**GESTELLTE AUFGABE 1**. Gib jede Zeile der Einträge wieder, in der das Wort „interface“ vorkommt. Achte dabei auf Groß- und Kleinschreibung.

**TEXTAUSZUG**.
● ● ● ● ● ● ●

Und wenn ich mir die letzten 30 Jahre der Politik in Deutschland anschaue und mal so tue als seien die CDU und SPD die Parteien der Mitte, dann darf es nicht verwundern, warum Parteien wie die Linke und die AfD unter jungen Wählern beliebt sind. Die politische „Mitte“ tut nämlich wenig bis gar nichts, um junge Menschen für sich einzunehmen, respektive diese zu animieren am politischen Geschehen in Deutschland teilzunehmen. Alles was sie tun, sind die gleichen Phrasen wiederzugeben mit Personal, dass meiner Meinung nach eher seinen Hut nehmen sollte, siehe der aktuelle Vorstizende der Bundestagsfraktion CDU/CSU. (Sofern zu viel Offtopic bitte ich dies zu entschuldigen.)
@Marie
Akademisches und nicht akademisches Milieu in einer Altersstruktur von 18-30. Ich widerspreche ihrer Frage auch nicht. Allerdings bedarf es erstens, das diese Freiheiten als solche erkannt werden und auch erkannt wird, dass diese schützenswert sind. Und diese Einschätzung haben m.E. nach viele Menschen nicht. Unabhängig vom Alter. Und zweitens kann selbst der Staat ihre Frage „Was kann/soll ich dafür tun?“ nicht einmal adäquat beantworten. Sonst würden statt Diskussionen und Talkshows Dinge mal getan werden.

● ● ● ● ● ● ●

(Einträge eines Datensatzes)
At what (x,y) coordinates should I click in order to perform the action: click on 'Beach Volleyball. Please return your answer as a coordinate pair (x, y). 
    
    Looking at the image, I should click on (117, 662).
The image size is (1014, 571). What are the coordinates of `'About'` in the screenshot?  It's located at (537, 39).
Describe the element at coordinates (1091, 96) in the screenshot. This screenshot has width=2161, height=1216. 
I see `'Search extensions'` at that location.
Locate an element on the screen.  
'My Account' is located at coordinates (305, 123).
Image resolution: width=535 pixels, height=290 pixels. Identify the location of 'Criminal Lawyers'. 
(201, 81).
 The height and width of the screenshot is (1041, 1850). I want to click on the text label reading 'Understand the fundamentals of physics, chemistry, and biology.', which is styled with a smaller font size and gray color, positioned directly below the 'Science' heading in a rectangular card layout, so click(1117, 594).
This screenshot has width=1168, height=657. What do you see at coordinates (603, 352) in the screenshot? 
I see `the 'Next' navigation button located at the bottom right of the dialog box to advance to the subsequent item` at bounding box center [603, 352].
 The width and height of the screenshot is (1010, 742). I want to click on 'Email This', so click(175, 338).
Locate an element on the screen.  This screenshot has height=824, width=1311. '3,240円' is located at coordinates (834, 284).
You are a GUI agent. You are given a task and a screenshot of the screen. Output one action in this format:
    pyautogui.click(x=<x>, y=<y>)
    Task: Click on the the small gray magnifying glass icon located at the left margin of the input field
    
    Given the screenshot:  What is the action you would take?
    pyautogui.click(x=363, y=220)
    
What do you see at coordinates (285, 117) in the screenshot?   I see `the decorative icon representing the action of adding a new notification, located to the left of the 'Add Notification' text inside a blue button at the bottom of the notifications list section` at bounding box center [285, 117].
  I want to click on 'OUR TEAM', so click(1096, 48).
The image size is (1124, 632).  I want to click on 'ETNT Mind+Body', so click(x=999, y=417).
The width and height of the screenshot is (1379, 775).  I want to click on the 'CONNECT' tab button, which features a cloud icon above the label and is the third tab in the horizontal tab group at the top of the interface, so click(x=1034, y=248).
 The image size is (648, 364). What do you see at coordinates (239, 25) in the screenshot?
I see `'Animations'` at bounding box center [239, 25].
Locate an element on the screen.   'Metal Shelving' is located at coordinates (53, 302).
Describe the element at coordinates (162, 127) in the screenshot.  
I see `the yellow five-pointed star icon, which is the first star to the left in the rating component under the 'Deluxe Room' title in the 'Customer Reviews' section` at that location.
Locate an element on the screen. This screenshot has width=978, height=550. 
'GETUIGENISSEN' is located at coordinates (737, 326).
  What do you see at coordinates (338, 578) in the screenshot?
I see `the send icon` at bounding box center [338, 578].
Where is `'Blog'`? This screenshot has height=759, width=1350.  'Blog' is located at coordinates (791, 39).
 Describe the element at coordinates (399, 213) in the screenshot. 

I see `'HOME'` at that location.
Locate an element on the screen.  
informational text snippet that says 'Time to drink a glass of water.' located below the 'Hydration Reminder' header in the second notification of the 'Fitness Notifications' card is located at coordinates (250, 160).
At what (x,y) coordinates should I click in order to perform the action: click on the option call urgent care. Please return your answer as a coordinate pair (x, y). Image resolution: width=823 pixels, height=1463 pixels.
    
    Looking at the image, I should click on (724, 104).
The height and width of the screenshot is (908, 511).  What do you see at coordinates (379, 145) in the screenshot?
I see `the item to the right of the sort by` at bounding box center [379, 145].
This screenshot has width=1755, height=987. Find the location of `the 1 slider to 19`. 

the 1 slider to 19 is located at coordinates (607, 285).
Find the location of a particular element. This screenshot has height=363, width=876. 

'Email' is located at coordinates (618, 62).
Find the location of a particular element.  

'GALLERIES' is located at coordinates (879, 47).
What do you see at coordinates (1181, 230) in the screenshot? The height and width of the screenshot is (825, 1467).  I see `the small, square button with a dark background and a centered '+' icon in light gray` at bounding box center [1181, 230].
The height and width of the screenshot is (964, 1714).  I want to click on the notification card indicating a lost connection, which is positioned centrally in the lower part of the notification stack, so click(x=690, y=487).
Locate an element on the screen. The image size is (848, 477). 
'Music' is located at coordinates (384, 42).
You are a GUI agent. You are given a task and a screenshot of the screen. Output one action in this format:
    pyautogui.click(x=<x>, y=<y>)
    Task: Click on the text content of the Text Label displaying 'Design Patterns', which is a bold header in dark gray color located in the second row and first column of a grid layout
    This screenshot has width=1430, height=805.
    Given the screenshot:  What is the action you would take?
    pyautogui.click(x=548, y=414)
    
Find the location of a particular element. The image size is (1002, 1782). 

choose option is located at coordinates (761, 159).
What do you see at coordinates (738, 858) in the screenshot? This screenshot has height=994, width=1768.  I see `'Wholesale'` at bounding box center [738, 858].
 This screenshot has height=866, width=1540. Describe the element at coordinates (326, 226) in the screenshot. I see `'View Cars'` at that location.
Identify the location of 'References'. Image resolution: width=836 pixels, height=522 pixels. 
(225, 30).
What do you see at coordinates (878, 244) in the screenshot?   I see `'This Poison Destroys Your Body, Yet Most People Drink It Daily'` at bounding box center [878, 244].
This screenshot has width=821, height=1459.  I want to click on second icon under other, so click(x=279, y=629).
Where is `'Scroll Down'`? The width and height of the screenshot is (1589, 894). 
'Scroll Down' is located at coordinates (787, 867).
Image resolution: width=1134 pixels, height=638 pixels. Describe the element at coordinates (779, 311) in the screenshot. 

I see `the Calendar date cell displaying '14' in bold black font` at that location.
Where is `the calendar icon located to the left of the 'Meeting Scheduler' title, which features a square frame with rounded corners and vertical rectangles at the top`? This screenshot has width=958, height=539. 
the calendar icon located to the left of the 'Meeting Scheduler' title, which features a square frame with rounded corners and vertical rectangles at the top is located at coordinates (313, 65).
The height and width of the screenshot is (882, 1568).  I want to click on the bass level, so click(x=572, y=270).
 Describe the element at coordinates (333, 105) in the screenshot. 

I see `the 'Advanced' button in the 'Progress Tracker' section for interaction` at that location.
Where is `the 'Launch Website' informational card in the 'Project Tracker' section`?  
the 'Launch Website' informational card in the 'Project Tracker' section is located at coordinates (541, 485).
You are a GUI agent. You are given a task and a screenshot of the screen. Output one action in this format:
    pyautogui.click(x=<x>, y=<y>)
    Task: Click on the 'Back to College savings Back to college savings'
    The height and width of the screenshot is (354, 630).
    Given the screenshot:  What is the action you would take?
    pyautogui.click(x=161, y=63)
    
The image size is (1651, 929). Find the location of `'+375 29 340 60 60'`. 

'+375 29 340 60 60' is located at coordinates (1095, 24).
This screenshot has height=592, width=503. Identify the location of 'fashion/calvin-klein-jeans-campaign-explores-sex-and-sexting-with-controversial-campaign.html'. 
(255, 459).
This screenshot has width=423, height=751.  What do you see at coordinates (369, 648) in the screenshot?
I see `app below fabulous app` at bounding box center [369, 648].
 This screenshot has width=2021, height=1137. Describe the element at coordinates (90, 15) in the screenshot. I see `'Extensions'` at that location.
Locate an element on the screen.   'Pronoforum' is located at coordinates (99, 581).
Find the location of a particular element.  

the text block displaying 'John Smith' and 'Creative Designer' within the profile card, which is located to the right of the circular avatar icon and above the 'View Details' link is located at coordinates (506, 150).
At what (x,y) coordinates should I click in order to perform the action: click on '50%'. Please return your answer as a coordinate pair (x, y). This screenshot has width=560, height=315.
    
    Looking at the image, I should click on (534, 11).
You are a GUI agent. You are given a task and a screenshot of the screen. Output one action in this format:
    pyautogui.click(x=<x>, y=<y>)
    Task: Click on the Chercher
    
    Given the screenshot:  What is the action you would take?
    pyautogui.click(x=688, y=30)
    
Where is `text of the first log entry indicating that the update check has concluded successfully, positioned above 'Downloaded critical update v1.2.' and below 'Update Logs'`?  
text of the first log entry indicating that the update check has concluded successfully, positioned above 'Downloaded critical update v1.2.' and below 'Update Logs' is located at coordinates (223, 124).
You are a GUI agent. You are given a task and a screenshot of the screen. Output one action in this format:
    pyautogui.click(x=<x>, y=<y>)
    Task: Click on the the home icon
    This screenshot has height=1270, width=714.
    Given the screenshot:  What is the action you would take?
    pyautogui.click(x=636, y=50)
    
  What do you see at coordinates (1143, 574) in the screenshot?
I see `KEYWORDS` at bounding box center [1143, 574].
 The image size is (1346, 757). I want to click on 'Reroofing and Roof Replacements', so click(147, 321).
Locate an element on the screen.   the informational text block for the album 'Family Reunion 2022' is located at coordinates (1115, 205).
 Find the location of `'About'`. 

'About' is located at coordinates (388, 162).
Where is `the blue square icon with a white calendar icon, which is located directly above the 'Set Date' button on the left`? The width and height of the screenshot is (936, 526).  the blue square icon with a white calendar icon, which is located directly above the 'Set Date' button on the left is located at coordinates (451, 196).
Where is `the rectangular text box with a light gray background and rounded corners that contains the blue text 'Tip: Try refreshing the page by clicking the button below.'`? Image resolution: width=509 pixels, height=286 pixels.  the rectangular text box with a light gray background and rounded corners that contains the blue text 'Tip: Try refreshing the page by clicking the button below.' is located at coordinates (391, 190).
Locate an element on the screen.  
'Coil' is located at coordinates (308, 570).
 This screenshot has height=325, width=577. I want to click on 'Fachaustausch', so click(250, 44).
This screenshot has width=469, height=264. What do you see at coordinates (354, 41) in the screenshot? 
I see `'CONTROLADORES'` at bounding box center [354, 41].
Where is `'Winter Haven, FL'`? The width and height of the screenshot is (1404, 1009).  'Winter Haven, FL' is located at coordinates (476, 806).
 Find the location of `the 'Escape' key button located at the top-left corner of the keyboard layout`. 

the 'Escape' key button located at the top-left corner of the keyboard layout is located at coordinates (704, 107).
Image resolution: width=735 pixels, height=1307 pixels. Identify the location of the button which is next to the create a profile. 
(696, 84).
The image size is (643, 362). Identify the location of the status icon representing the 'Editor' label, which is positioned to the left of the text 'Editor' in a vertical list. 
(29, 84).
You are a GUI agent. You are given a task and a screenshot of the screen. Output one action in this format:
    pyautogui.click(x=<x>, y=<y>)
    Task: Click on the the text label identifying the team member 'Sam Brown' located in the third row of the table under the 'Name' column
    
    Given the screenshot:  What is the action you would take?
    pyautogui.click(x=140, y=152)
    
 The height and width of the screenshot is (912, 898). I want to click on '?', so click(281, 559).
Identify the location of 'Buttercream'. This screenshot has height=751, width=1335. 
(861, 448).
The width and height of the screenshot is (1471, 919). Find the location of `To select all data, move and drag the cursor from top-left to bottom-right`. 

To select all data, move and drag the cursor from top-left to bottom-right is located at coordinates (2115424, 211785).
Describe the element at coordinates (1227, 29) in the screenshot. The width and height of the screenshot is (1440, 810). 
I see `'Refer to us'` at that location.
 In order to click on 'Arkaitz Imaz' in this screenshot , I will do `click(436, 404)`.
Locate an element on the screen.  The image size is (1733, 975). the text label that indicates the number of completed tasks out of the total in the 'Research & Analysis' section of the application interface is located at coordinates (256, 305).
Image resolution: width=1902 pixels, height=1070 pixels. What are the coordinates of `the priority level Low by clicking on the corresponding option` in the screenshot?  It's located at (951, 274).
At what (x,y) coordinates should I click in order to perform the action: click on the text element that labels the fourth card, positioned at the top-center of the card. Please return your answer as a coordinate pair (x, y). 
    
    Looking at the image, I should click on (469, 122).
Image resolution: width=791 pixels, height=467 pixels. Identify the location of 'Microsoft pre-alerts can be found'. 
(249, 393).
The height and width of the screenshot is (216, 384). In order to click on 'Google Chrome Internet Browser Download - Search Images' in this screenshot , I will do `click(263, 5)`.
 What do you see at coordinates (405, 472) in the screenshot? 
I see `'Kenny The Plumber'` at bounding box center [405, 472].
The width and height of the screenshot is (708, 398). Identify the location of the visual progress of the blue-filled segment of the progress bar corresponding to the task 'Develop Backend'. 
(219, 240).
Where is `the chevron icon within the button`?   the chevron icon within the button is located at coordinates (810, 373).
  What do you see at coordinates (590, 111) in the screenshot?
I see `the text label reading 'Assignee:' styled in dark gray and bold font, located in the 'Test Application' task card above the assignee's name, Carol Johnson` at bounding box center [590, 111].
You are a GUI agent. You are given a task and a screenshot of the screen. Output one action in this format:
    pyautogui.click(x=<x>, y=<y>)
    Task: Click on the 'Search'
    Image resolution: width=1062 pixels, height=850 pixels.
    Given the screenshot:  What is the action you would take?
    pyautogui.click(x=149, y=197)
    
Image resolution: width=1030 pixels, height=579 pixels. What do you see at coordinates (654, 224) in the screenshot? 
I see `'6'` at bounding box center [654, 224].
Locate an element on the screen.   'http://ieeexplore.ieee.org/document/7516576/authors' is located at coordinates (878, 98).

● ● ● ● ● ● ●

**GESTELLTE AUFGABE 2**. Schreibe den Textauszug über junge Wähler und die Parteien der Mitte vollständig und ohne jede Änderung ab.

**ANTWORT ZUR AUFGABE 1**.
The width and height of the screenshot is (1379, 775).  I want to click on the 'CONNECT' tab button, which features a cloud icon above the label and is the third tab in the horizontal tab group at the top of the interface, so click(x=1034, y=248).
Locate an element on the screen.  The image size is (1733, 975). the text label that indicates the number of completed tasks out of the total in the 'Research & Analysis' section of the application interface is located at coordinates (256, 305).

**ANTWORT ZUR AUFGABE 2**.
Und wenn ich mir die letzten 30 Jahre der Politik in Deutschland anschaue und mal so tue als seien die CDU und SPD die Parteien der Mitte, dann darf es nicht verwundern, warum Parteien wie die Linke und die AfD unter jungen Wählern beliebt sind. Die politische „Mitte“ tut nämlich wenig bis gar nichts, um junge Menschen für sich einzunehmen, respektive diese zu animieren am politischen Geschehen in Deutschland teilzunehmen. Alles was sie tun, sind die gleichen Phrasen wiederzugeben mit Personal, dass meiner Meinung nach eher seinen Hut nehmen sollte, siehe der aktuelle Vorstizende der Bundestagsfraktion CDU/CSU. (Sofern zu viel Offtopic bitte ich dies zu entschuldigen.)
@Marie
Akademisches und nicht akademisches Milieu in einer Altersstruktur von 18-30. Ich widerspreche ihrer Frage auch nicht. Allerdings bedarf es erstens, das diese Freiheiten als solche erkannt werden und auch erkannt wird, dass diese schützenswert sind. Und diese Einschätzung haben m.E. nach viele Menschen nicht. Unabhängig vom Alter. Und zweitens kann selbst der Staat ihre Frage „Was kann/soll ich dafür tun?“ nicht einmal adäquat beantworten. Sonst würden statt Diskussionen und Talkshows Dinge mal getan werden.